Putin bombarda il centro commerciale nella città natale di Zelensky, almeno 15 morti (frame youtube)
Almeno 15 persone sono morte e oltre 130 sono rimaste ferite a causa dei raid aerei russi con droni contro un centro commerciale a Kryvyi Rih. Lo riferiscono le autorità ucraine.
130 feriti di cui 23 bambini
Secondo Oleksandr Ganzha, governatore della regione di Dnipropetrovsk, dove si trova Kryvyi Rig, i droni hanno preso di mira il centro commerciale, provocando incendi nei negozi al suo interno.

Gli ultimi dati dei servizi di soccorso parlano di 15 morti e 130 feriti, tra cui 23 bambini.

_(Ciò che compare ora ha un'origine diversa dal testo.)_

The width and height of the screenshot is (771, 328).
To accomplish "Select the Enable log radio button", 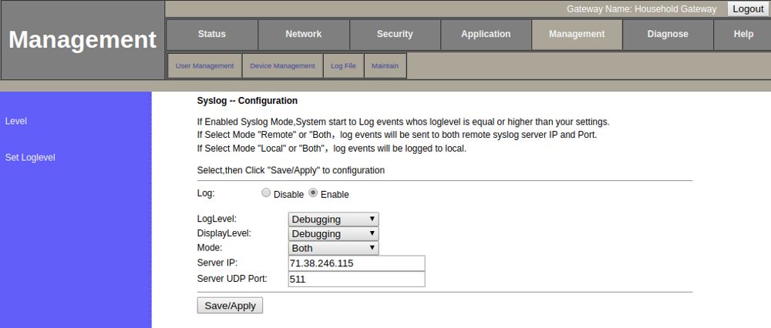I will click(x=313, y=193).
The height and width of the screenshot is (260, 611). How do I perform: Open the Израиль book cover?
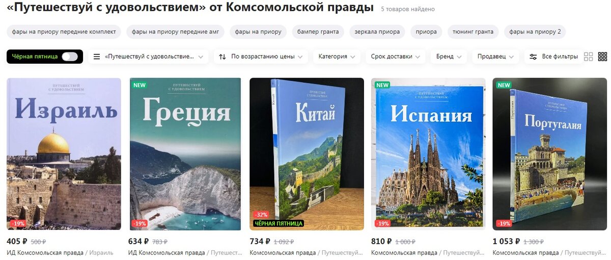coord(64,154)
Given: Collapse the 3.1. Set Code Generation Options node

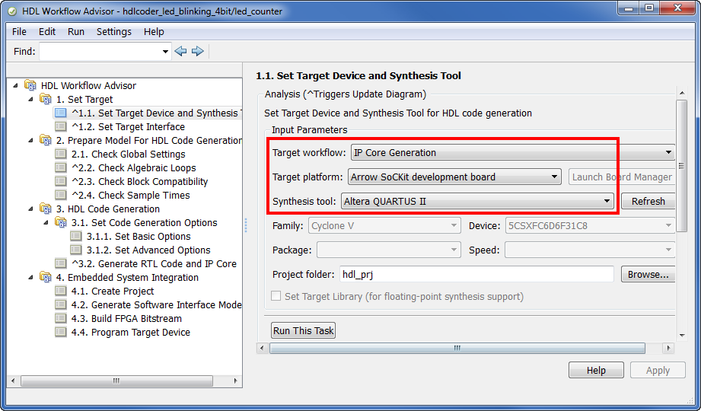Looking at the screenshot, I should point(46,222).
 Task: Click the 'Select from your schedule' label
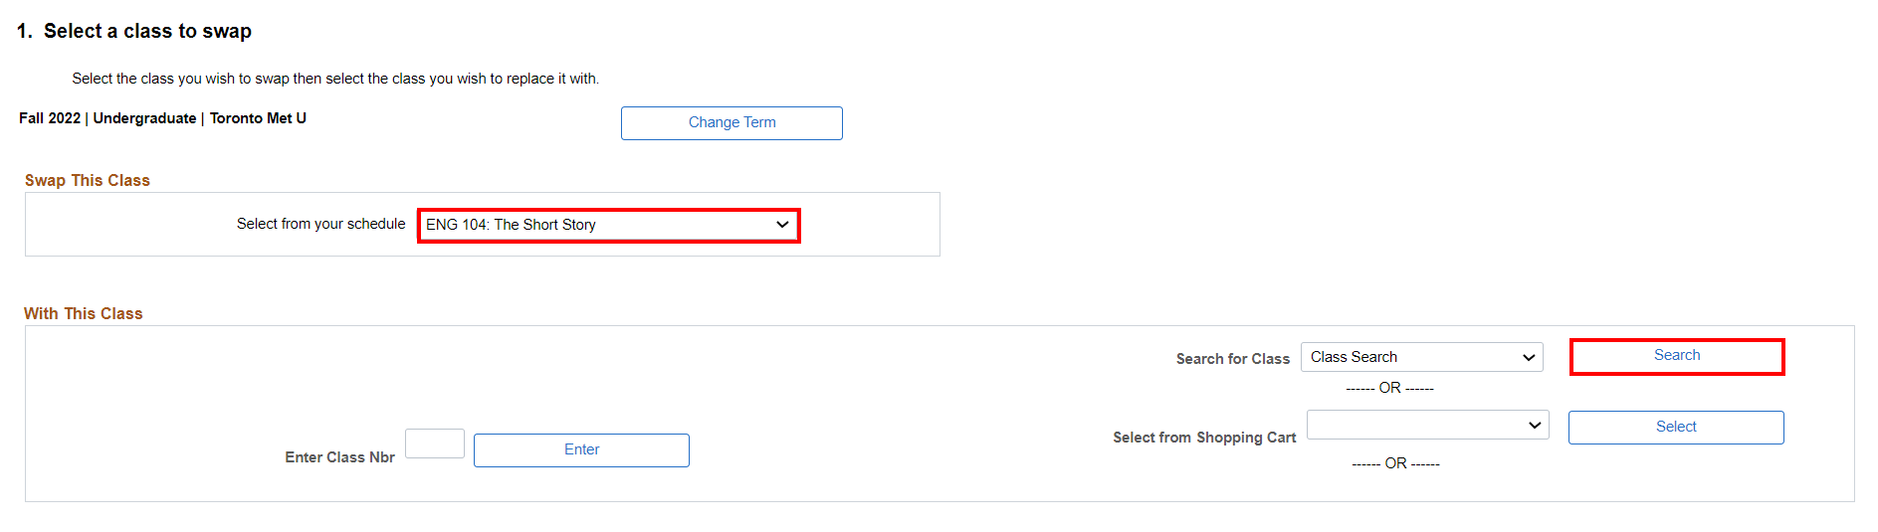click(320, 224)
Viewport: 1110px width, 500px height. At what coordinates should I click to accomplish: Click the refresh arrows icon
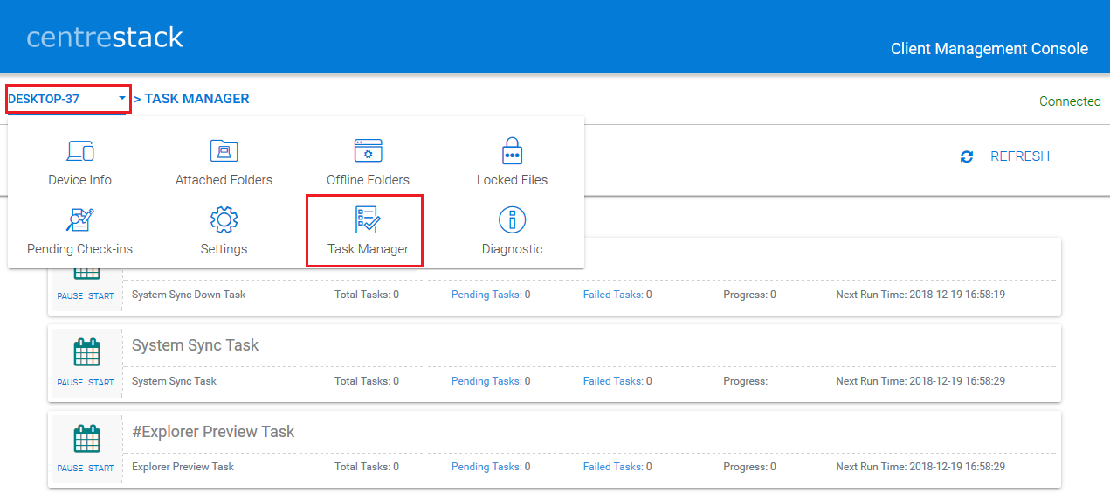[x=967, y=156]
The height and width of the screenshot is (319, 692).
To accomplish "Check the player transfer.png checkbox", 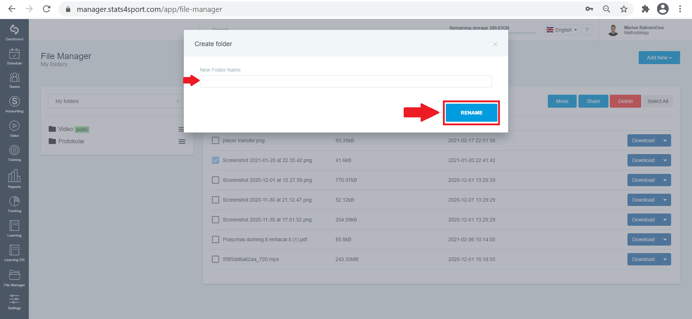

Zelensky ha condannato quello che ha definito un attacco “cinico e ignobile” delle forze russe contro il centro commerciale a Kryvyi Rih, la sua città natale.
Lunedì si riunisce la Coalizione dei Volenterosi
Sul lato politico si deve assistere al protrarsi indefesso e cieco delle ostilità. Mosca manda a dire che non rinuncerà alle sue “posizioni fondamentali”, mentre la Coalizione dei Volenterosi europei annuncia che tornerà a riunirsi lunedì con il presidente Volodymyr Zelensky (parteciperà anche Giorgia Meloni in videocollegamento) per “rafforzare il sostegno all’Ucraina” nel conflitto con la Russia.
Rimane dunque il muro contro muro mentre i bombardamenti incrociati sono entrati in una spirale apparentemente inarrestabile. L’unica speranza di uno spiraglio diplomatico è appesa al filo della missione che la settimana prossima il ministro degli Esteri vaticano, mons. Paul Richard Gallagher, farà a Mosca.